An Investigation on the Power Outages Over Years

Introduction

In both industrial production and daily life, electricity is frequently used every day. Consequently, power outages can have a significant impact on people. By analyzing power outage data, we can better guide how to enhance electricity usage quality, analyze potential causes of outages, and develop corresponding improvement measures.
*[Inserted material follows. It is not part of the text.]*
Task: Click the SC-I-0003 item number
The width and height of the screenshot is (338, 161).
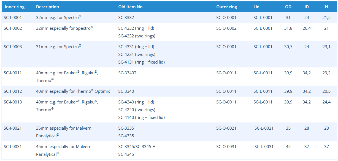Action: point(13,47)
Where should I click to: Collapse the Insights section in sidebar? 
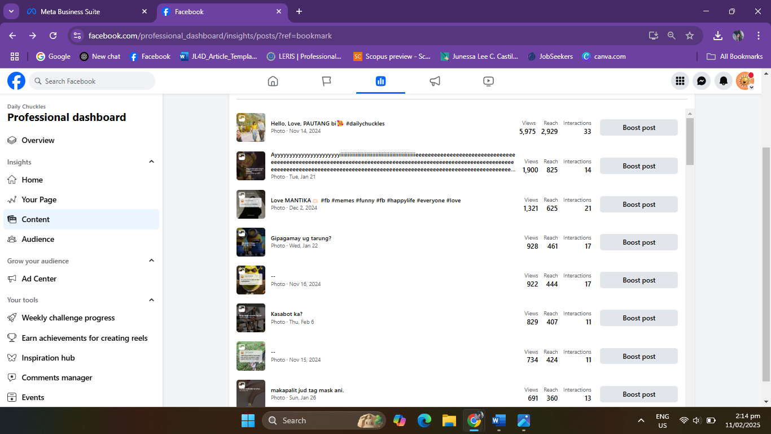pyautogui.click(x=151, y=162)
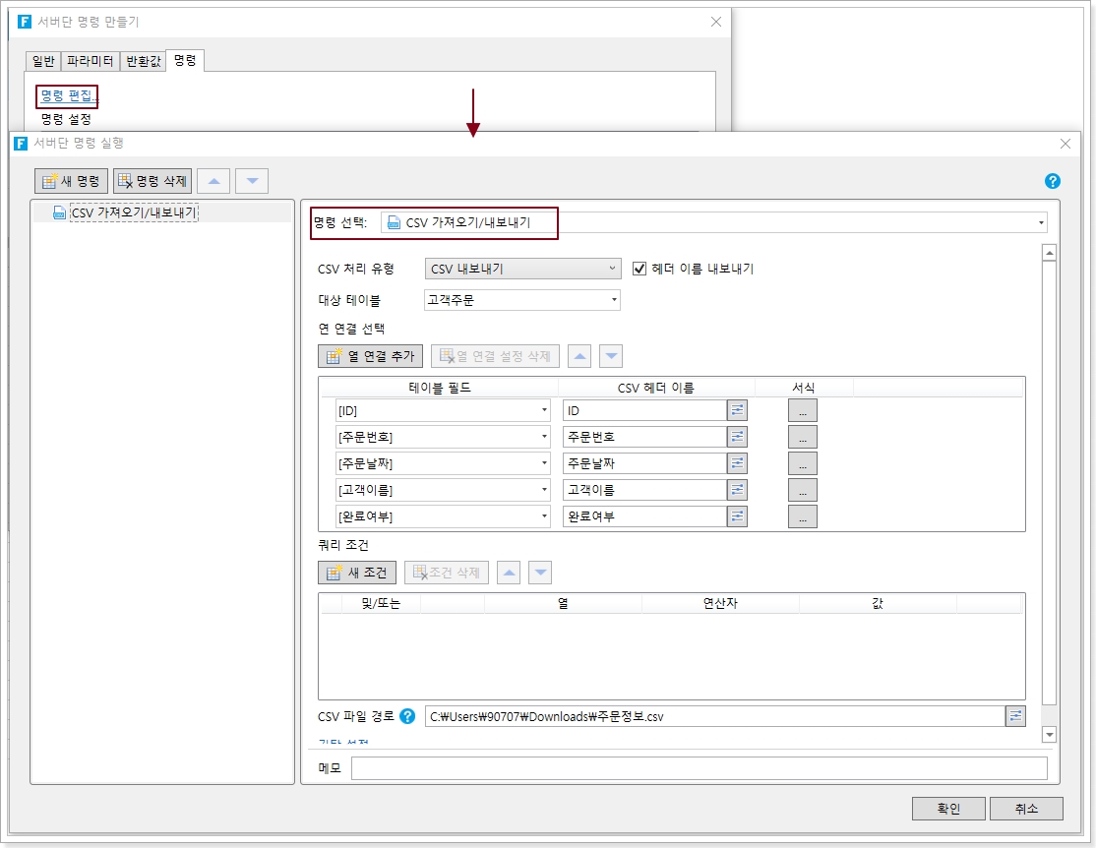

This project mainly centered around a question “whether climate category affect the duration of a power outage?” With knowing such conclusion, people can better indicates a pattern to identify or predict the major power outages, which can help humans to prepare on the sudden power outage or further research.
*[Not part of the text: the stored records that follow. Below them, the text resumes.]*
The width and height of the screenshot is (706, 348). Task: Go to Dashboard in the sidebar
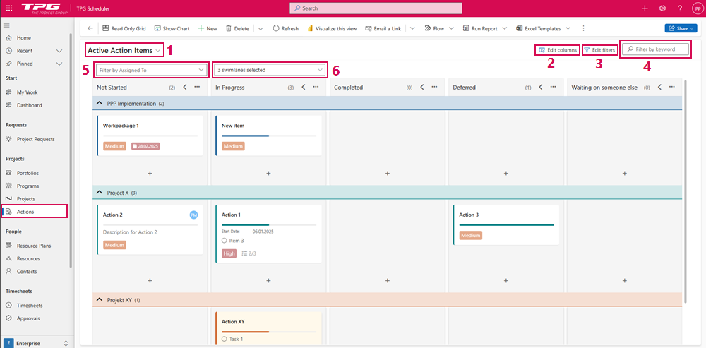(x=29, y=105)
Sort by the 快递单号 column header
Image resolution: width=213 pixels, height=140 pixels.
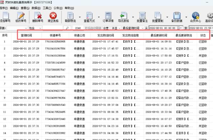pyautogui.click(x=55, y=36)
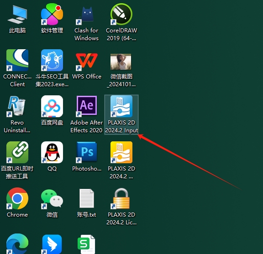The image size is (263, 254).
Task: Select the PLAXIS 2D 2024.2 Input icon
Action: pos(121,106)
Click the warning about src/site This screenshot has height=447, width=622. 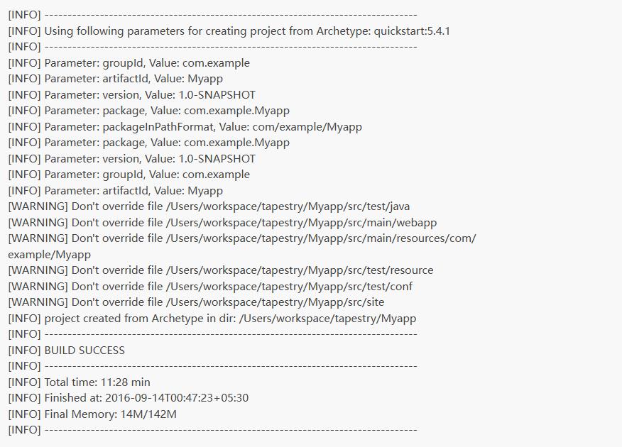click(x=196, y=302)

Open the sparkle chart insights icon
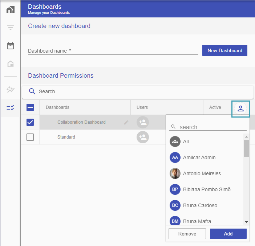pos(11,89)
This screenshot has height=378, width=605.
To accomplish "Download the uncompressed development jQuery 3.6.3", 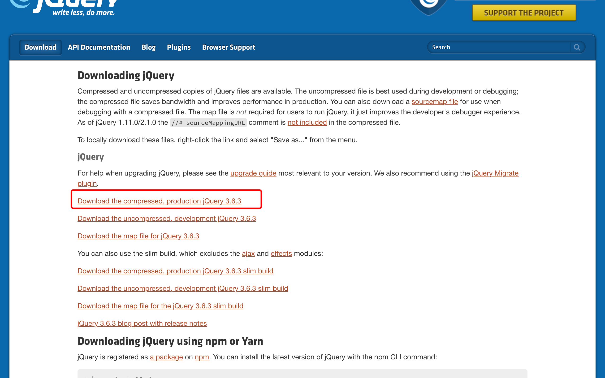I will [x=167, y=218].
This dataset includes 56 column variables and 1534 row variables in total. In researching the question stated above, not all 56 columns variables will be included in the analysis. Thus, relevant information will be included for the analysis such as

Column	Description
`OUTAGE.START.DATE`	The date when an outage occurs
`OUTAGE.START.TIME`	The time when an outage occurs
`OUTAGE.DURATION`	The minutes an outage lasts
`CLIMATE.CATEGORY`	The climate type(warm, normal, cold) where an outage occurs
`U.S._STATE`	The state where an outage occurs
`OUTAGE.RESTORATION.DATE`	The date when an outage ends
`CAUSE.CATEGORY.DETAIL`	The detailed reason for an outage.

We noted that there’re many redundant data in the dataset, such as the YEAR and MONTH column is duplicated since OUTAGE.START.DATE is included. And with OUTAGE.DURATION, OUTAGE.START.DATE and OUTAGE.START.TIME, we can directly compute the OUTAGE.RESTORATION.DATE and the OUTAGE.RESTORATION.TIME. Therefore, we exclude some of such columns from our analysis.
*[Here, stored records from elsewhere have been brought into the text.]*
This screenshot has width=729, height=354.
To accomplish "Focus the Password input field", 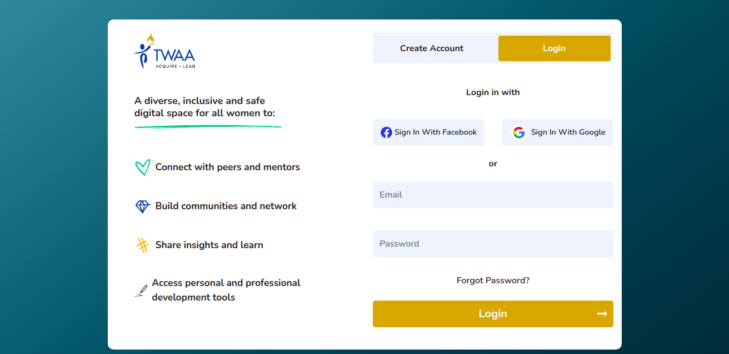I will tap(493, 244).
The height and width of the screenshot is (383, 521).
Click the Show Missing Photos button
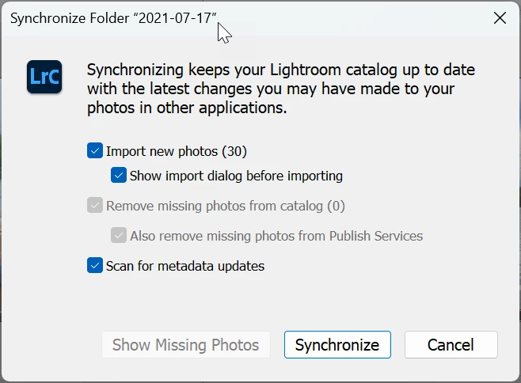[x=185, y=345]
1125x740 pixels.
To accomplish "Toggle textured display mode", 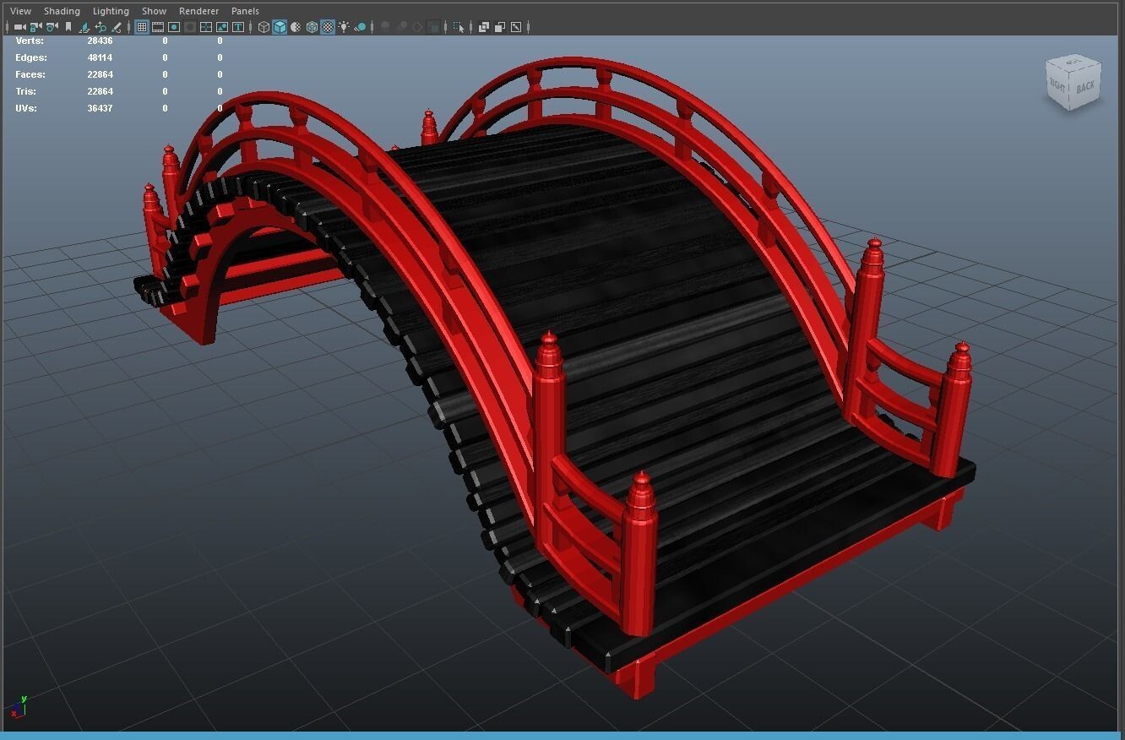I will [x=328, y=27].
Note that we take into account some columns that seems unrelated to our question, but it’s useful to detect the below topic of missingness.

Data Cleaning and EDA

Data Cleaning

Combine Data Column and Time Column

It’s not convenience if a specific datetime is described by two columns, so first we combine the OUTAGE.START.DATE column and the OUTAGE.START.TIME column into a single OUTAGE.START column with the pd.Timestamp type.

The cleaned dataframe’s datatype for each useful column is listed below.

OUTAGE.START               datetime64[ns]
OUTAGE.DURATION                    object
U.S._STATE                         object
CLIMATE.CATEGORY                   object
OUTAGE.RESTORATION.DATE            object
CAUSE.CATEGORY.DETAIL              object
dtype: object

The cleaned dataframe is shown below(with only representative rows selected for display).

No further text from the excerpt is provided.